*** Block opens ***

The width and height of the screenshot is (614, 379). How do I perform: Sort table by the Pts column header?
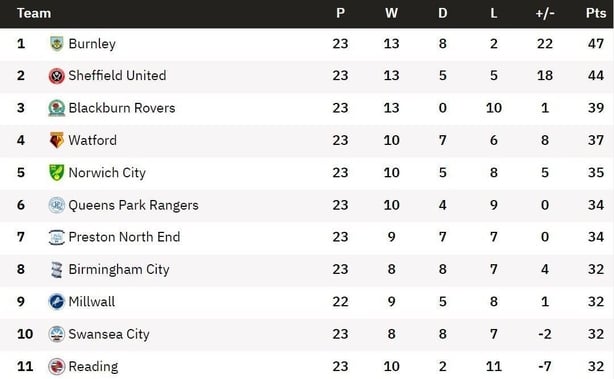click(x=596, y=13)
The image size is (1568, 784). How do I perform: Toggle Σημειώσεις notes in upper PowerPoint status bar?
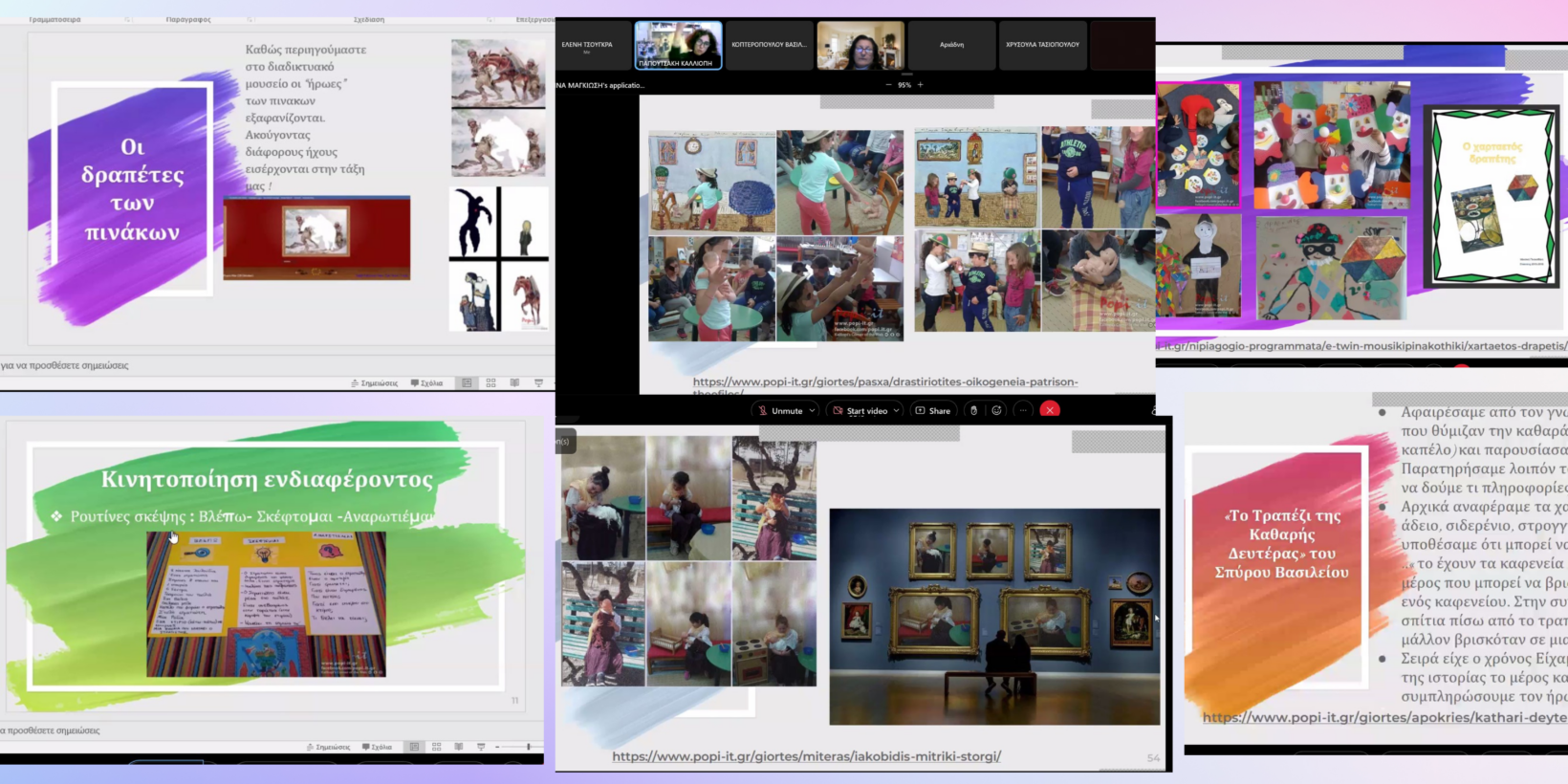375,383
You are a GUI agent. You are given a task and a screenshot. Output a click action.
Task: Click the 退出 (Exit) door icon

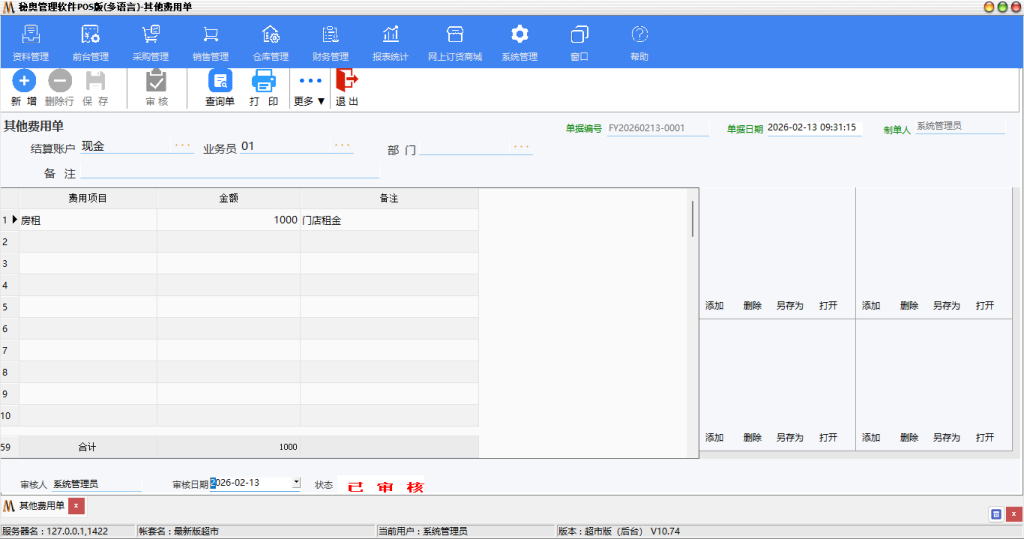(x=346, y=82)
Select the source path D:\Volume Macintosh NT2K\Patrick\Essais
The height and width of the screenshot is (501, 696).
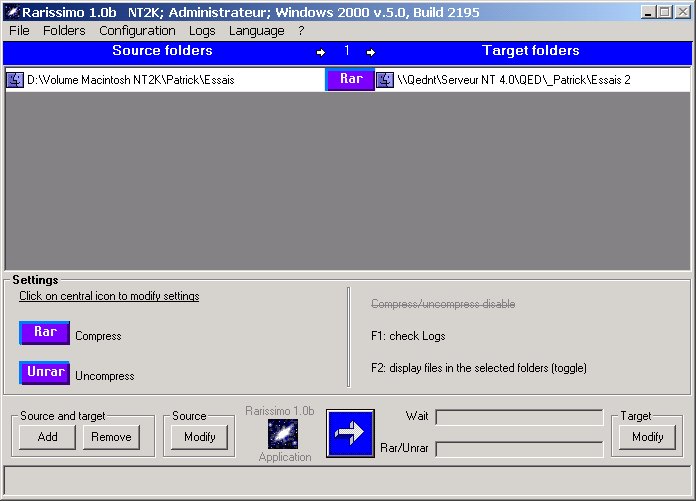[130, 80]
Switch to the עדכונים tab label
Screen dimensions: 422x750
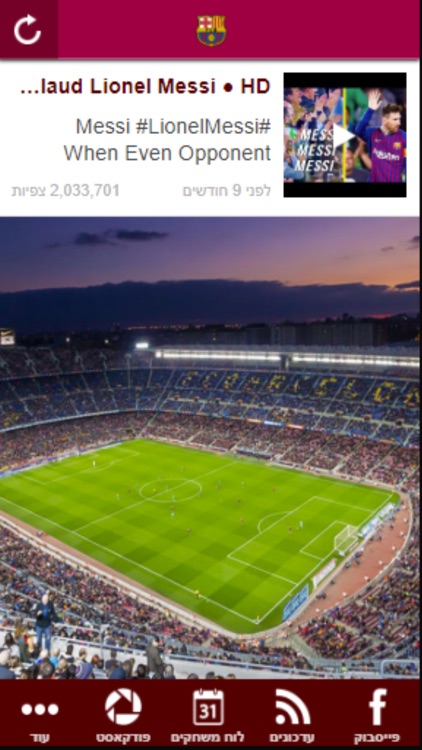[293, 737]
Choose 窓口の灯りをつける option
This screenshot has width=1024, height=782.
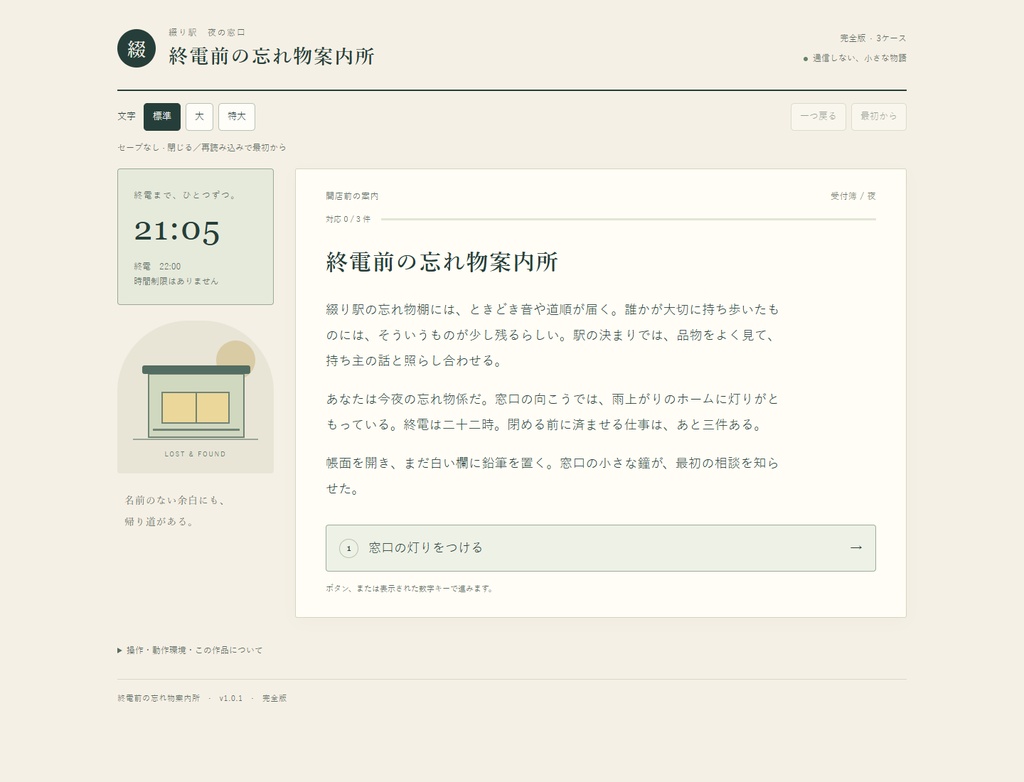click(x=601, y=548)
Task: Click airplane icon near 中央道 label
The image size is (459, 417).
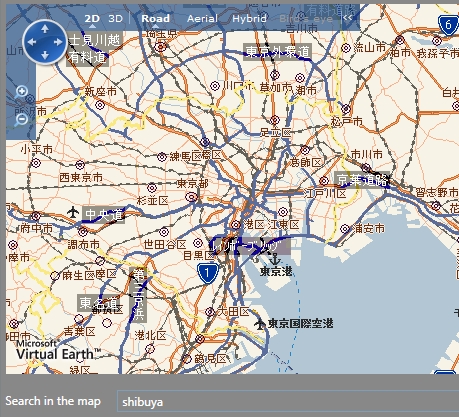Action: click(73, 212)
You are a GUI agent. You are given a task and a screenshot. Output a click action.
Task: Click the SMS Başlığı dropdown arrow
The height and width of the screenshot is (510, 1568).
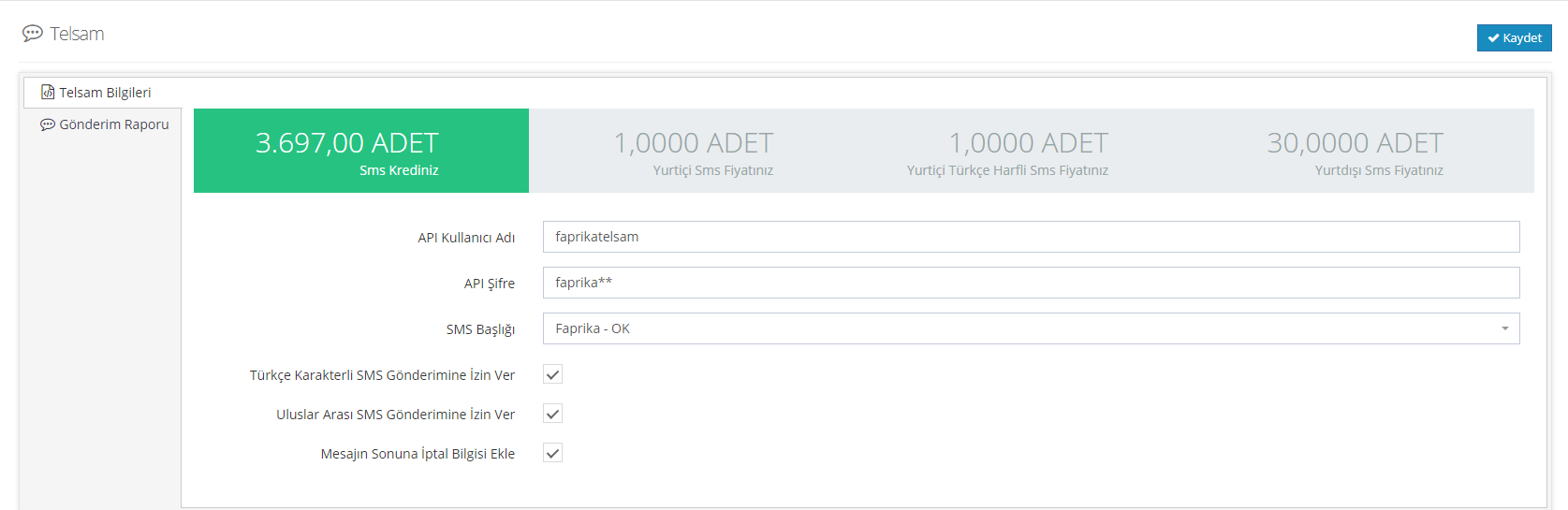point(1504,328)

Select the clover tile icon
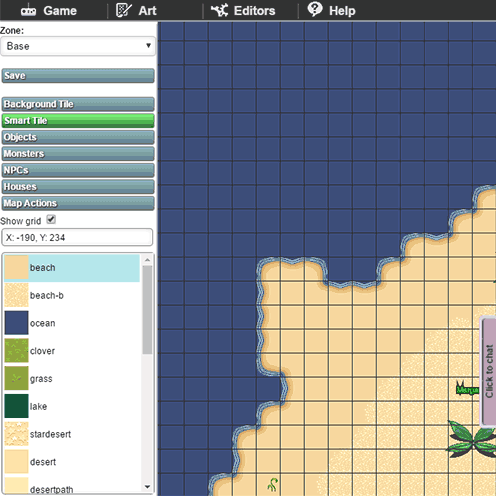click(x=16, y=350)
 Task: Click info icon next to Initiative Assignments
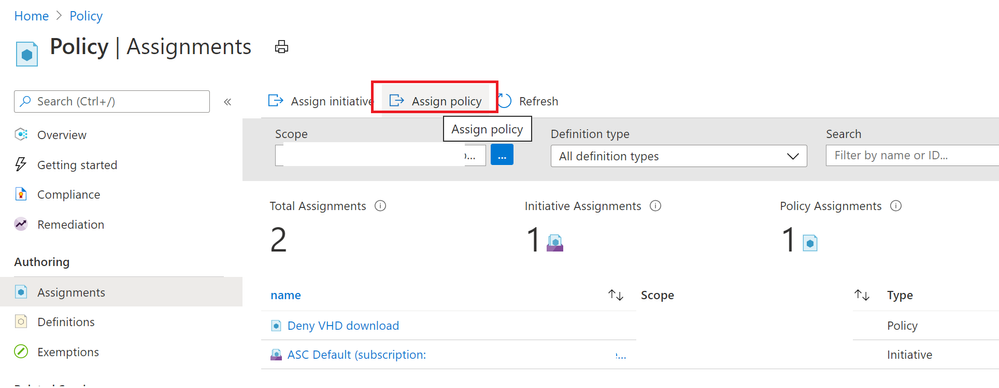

*** Block closes ***

HOW TO COMPLETE THIS TASK: The copy should hold exactly the lines from the line containing "The image size is (459, 417)." through the last line of the records, both included, and no pictures or other lines.

THE ANSWER:
The image size is (459, 417).
Action: click(73, 212)
You are a GUI agent. You are given a task and a screenshot. Output a click action.
Task: Click the SMS Başlığı dropdown arrow
The height and width of the screenshot is (510, 1568).
point(1504,328)

Select the clover tile icon
click(x=16, y=350)
 Task: Click info icon next to Initiative Assignments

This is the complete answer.